SELECTED EXCERPT:
----

Spin-reorientation-induced magnetodielectric coupling effects in two layered perovskite magnets.

Spin-reorientation-induced magnetodielectric coupling effects were discovered in two layered perovskite magnets, [C6H5CH2CH2NH3]2[MCl4] (M = Mn2+ and Cu2+), via isothermal magnetodielectric measurements on single-crystal samples. Specifically, peak-like dielectric anomalies and spin-flop transitions appeared simultaneously at around ±34 kOe for the canted antiferromagnet (M = Mn2+) at below 44.3 K, while a low-field (1 kOe) controlled magnetodielectric effect was observed in the "soft" ferromagnet (M = Cu2+) at below 9.5 K. These isothermal magnetodielectric effects are highly reproducible and synchronous with the field-induced magnetization at different temperatures, well confirming the essential role of spin reorientation on inducing magnetodielectric coupling effects. These findings strongly imply that the layered perovskite magnets are new promising organic-inorganic hybrid systems to host magnetodielectric coupling effects.

Introduction

The studies of coupling effects between two different physical parameters in molecular materials not only contribute to new perspectives in the fundamental understanding of novel materials, but they also provide extra dimensions for designing multifunctional devices.1 Magnetodielectric coupling effects, defined as the dielectric properties controlled by an applied magnetic field, are important for understanding the coupled ferroelectric and magnetic properties in multiferroics, as well as for designing a new generation of magnetodielectric devices.2,3

The progress of studying magnetodielectric coupling effects in single-phase materials was very slow for a long time after the first experimental realization in Cr2O3 in the 1960s,4 until strong magnetodielectric effects were discovered in TbMnO3 in 2003.5 Since then, much effort has been devoted to searching for new magnetodielectric materials in different systems of inorganic oxides, and numerous advances have been achieved.6–12 For instance, a highly reproducible polarization switching using magnetic fields was observed in the orthorhombic TbMn2O5,13 a gigantic magnetodielectric effect was found in the perovskite-type YMnO3,14 and a low-field magnetodielectric effect was found in a Z-type hexaferrite Sr3Co2Fe24O41.15 These outstanding discoveries promoted the research of magnetodielectric coupling effects to the forefront of condensed matter physics and material science.

----

Collected data:
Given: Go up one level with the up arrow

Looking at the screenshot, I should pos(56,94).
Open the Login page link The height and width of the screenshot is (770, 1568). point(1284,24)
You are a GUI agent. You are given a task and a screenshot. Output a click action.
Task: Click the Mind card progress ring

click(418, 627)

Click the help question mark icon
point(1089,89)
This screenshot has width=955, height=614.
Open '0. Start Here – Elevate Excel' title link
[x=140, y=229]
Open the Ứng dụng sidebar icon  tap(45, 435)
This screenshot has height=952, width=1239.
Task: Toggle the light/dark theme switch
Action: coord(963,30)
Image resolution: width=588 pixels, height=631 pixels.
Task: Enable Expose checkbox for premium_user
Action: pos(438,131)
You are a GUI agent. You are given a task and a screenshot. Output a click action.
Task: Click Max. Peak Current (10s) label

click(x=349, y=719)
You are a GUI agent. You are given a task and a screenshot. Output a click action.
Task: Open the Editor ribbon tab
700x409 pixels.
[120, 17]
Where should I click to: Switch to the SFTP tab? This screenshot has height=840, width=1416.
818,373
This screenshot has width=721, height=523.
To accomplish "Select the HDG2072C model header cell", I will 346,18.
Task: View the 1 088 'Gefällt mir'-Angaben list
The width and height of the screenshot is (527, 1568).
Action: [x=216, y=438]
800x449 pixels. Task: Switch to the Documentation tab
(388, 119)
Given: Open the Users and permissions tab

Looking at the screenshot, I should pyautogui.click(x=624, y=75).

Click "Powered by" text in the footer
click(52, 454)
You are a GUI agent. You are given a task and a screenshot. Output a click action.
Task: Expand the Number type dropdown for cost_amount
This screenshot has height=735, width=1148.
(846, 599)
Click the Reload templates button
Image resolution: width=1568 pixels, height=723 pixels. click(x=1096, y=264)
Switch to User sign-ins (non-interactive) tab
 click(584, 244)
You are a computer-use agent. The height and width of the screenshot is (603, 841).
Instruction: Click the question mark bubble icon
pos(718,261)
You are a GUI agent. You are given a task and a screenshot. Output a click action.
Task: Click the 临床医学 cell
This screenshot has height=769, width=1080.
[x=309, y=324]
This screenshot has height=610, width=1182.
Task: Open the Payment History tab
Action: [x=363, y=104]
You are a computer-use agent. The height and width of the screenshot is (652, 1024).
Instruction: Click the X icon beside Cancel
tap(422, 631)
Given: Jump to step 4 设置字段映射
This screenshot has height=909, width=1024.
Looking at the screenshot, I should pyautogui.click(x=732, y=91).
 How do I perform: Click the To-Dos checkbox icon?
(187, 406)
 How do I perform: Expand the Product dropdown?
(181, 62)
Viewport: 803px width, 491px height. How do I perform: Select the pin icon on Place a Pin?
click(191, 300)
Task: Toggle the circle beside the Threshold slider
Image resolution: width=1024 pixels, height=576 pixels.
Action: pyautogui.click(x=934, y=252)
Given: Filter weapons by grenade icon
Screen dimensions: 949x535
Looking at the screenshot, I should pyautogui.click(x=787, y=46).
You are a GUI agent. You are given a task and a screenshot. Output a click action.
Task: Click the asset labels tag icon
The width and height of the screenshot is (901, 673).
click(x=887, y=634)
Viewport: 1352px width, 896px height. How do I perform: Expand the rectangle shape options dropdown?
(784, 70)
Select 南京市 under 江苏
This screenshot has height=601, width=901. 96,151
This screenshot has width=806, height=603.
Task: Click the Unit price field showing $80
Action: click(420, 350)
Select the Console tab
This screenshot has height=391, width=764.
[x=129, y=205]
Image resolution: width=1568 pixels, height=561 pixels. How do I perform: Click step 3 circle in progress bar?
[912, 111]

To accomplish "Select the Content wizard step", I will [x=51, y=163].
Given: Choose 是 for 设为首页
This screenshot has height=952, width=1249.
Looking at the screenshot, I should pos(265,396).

----

INSTRUCTIONS:
1) Copy out the collected data line for line, starting with the first line of the data and ending with the line that contains "click(52, 454)".
2) Write the next part of the article on magnetodielectric coupling in layered perovskite magnets, picking up right after its final sentence.

EXPECTED RESULTS:
1)
Given: Go up one level with the up arrow

Looking at the screenshot, I should pos(56,94).
Open the Login page link The height and width of the screenshot is (770, 1568). point(1284,24)
You are a GUI agent. You are given a task and a screenshot. Output a click action.
Task: Click the Mind card progress ring

click(418, 627)

Click the help question mark icon
point(1089,89)
This screenshot has width=955, height=614.
Open '0. Start Here – Elevate Excel' title link
[x=140, y=229]
Open the Ứng dụng sidebar icon  tap(45, 435)
This screenshot has height=952, width=1239.
Task: Toggle the light/dark theme switch
Action: coord(963,30)
Image resolution: width=588 pixels, height=631 pixels.
Task: Enable Expose checkbox for premium_user
Action: pos(438,131)
You are a GUI agent. You are given a task and a screenshot. Output a click action.
Task: Click Max. Peak Current (10s) label

click(x=349, y=719)
You are a GUI agent. You are given a task and a screenshot. Output a click action.
Task: Open the Editor ribbon tab
700x409 pixels.
[120, 17]
Where should I click to: Switch to the SFTP tab? This screenshot has height=840, width=1416.
818,373
This screenshot has width=721, height=523.
To accomplish "Select the HDG2072C model header cell", I will 346,18.
Task: View the 1 088 'Gefällt mir'-Angaben list
The width and height of the screenshot is (527, 1568).
Action: [x=216, y=438]
800x449 pixels. Task: Switch to the Documentation tab
(388, 119)
Given: Open the Users and permissions tab

Looking at the screenshot, I should pyautogui.click(x=624, y=75).

Click "Powered by" text in the footer
click(52, 454)

2)
In parallel to the intensive studies on inorganic oxides, the explorations of magnetodielectric coupling effects in the past decade were extended to organic–inorganic hybrid materials as well, taking advantage of their light weight, mechanical flexibility, environmentally benign synthesis and structural tunability.16,17 To date, the major research interest in organic–inorganic hybrid materials has been limited to three-dimensional metal–formate frameworks, among which more than a few compounds have revealed an interesting coexistence of ferroelectric and antiferromagnetic orders.18–21 However, only five compounds, [NH2(CH3)2][FeIIIFeII(1–x)NiIIx(HCOO)6] (x ≈ 0.63–0.69),22 [(CH3)2NH2][Mn(HCOO)3],23 [(CH3)2NH2][Fe(HCOO)3],24,25 (CH3NH3)[Co(HCOO)3],26 and [NH2(CH3)2][FeIIIFeII(HCOO)6],27 were identified as exhibiting magnetodielectric coupling effects. In this sense, there is still a huge amount of room for progressing the study of magnetodielectric coupling effects in numerous organic–inorganic hybrid materials,28–31 and it is urgently needed to investigate more hybrid material systems for exploring stronger magnetodielectric coupling effects.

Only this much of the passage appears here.